The soil in the field with the longest time since last ploughing (field 5, at least 30 years) contained the largest concentrations of SOM, TC and TN. The field with an intermediate time since last ploughing (field 8, western part not ploughed for at least 30 years, eastern part ploughed in 1993) had intermediate SOM, TC and TN contents. The field that had been ploughed most recently (field 2, ploughed in 2007) had the smallest concentrations of SOM, TC and TN. Ploughing reduces SOM, TC and TN in soil by breaking down soil aggregates, mixing the topsoil with deeper soil layers and thereby increasing soil aeration, which exposes previously protected SOM to mineralization and increases decomposition of SOM and microbial turnover (Liu et al., 2006). In contrast, nutrients accumulate at the surface of permanent grasslands because they are applied to the soil surface and not mixed with deeper soil layers (Schärer et al., 2007).

These results suggest that agricultural fields with different management histories (more than 6 years), but similar recent land use, cannot be assumed to be similar in their mean soil properties. Therefore, long‐term management history should be included when interpreting soil data at this scale.
____
* [Exercise task 1]: Please rewrite the paragraph beginning "The soil in the field with the longest time" from the passage on ploughing and soil nutrients as a short bulleted list, keeping its main facts.
* [Exercise task 2]: Write the next few sentences of the passage on ploughing and soil nutrients, picking up after its final sentence.

* [Data segment]:
____
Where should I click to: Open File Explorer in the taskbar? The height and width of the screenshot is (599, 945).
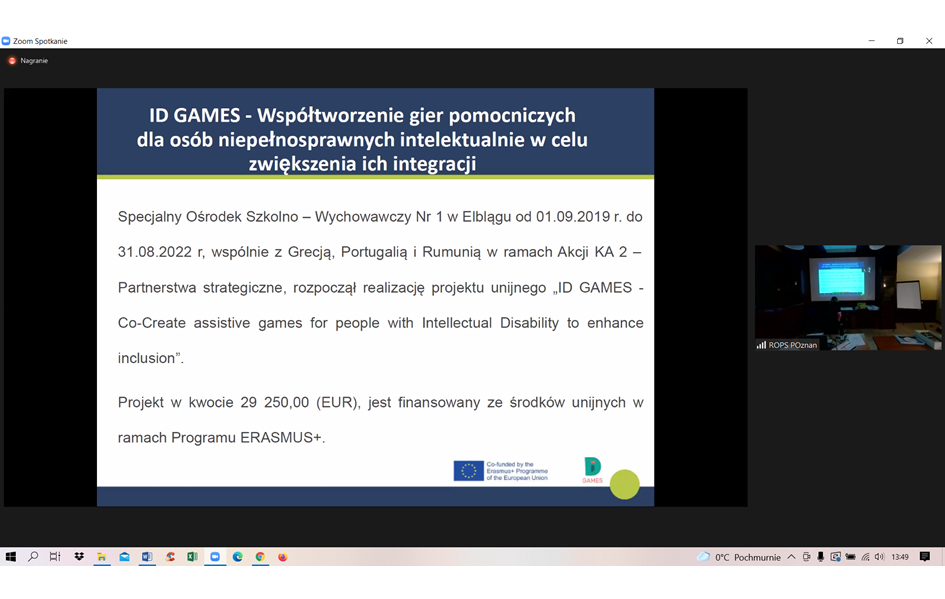pyautogui.click(x=102, y=557)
____
* [Task response 1]:
- Field 5, not ploughed for at least 30 years, had the highest SOM, TC and TN concentrations.
- Field 8 had intermediate levels. Its western part had not been ploughed for at least 30 years, and its eastern part was ploughed in 1993.
- Field 2, ploughed in 2007, had the lowest levels.
- Ploughing lowers SOM, TC and TN by breaking up soil aggregates and mixing topsoil with deeper layers. This raises aeration, which exposes protected SOM to mineralization and speeds decomposition and microbial turnover (Liu et al., 2006).
- In permanent grasslands, nutrients build up at the surface because they are applied there and not mixed into deeper layers (Schärer et al., 2007).

* [Task response 2]:
The variogram parameters of fields 5 and 8 (Table 3) suggest different within‐field patterns of soil spatial variation and also differences between soil properties (Figure 4). The ranges of spatial dependence over which variation occurs on the Farm Platform, compare with those reported for a single field in an earlier publication (Peukert et al., 2012) and those reported for other intensively managed temperate grasslands (McCormick et al., 2009). Such within‐field patterns might be affected by different management histories, but also by differences in topography that affect the movement of water and soil downslope. For example, the marked north–south trend in all soil properties in field 2 might reflect management effects such as different ploughing management of the two field areas, topography and resultant water movement downslope towards the south with the likely re‐deposition of soil and nutrients. One or a combination of the following mechanisms might be responsible for the differences between the two parts of field 8 that are divided by a fence. The western part has the more recent ploughing history (last ploughed in 1993), whereas the eastern part has not been ploughed for approximately 30 years, which might have resulted in the accumulation of SOM, TC, TN and TP. Different short‐term nutrient management strategies (FYM applications in the eastern part, but not in the western part, 1 year prior to sampling) might also have increased soil SOM, TC, TN and TP concentrations (Dungait et al., 2012). In addition, the direction of water movement through the field and consequent soil erosion down the slope, in general from the western to the eastern part, is likely to have re‐deposited SOM, TC, TN and TP in the east. In contrast, the central eastern area in field 5 with large concentrations of SOM, TC, TN and TP and a large BD coincided with the area where cattle congregate. The elevated BD may be caused by livestock trampling and the large concentrations of nutrients and SOM by manure inputs from the grazing livestock (Page et al., 2005; Bilotta et al., 2007).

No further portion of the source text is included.